The largest chunk, DKK 19.9 billion, was attributed to the Ocean Wind 1 project. These losses led to a net deficit of DKK -19.9 billion, and a return on capital employed (ROCE) at -14%. Excluding these losses, net profit and ROCE stood at DKK 8.5 billion and 13%, respectively.
In other words, Ørsted’s U.S. wind power projects are swimming in red ink.
And they’re not the only ones.
Earlier this year, Avangrid, the parent company of Central Maine Power, decided to cease operations off the coast of Massachusetts on its “Commonwealth Wind” project.
The project became so unprofitable that it made better financial sense for Avangrid to pay a $48 million cancellation fee rather that proceed with construction.

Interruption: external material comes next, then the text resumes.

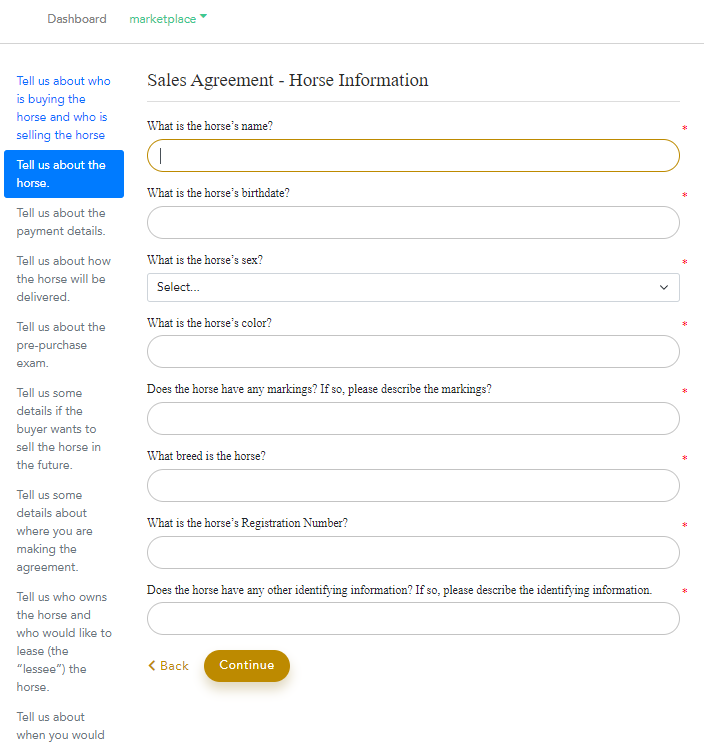Open the horse delivery step
The height and width of the screenshot is (744, 704).
(x=63, y=279)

At the time, Shell and Ocean Winds North America were seeking similar arrangements for their offshore wind deals.
The developments in offshore wind economics are of great importance to Maine voters and taxpayers, as Gov. Janet Mills has made pushing for offshore wind the cornerstone of her administrations energy policy.
In one of the biggest policy fights of the most recent legislative session, Democratic lawmakers secured a deal to construct a large port on the Maine coast that will serve as the construction headquarters for offshore wind operations in the Gulf of Maine.
The plan has met with heavy resistance from groups that represent Maine fishermen and consumer advocates who claim that it will increase the cost of energy while providing little discernible environmental benefits.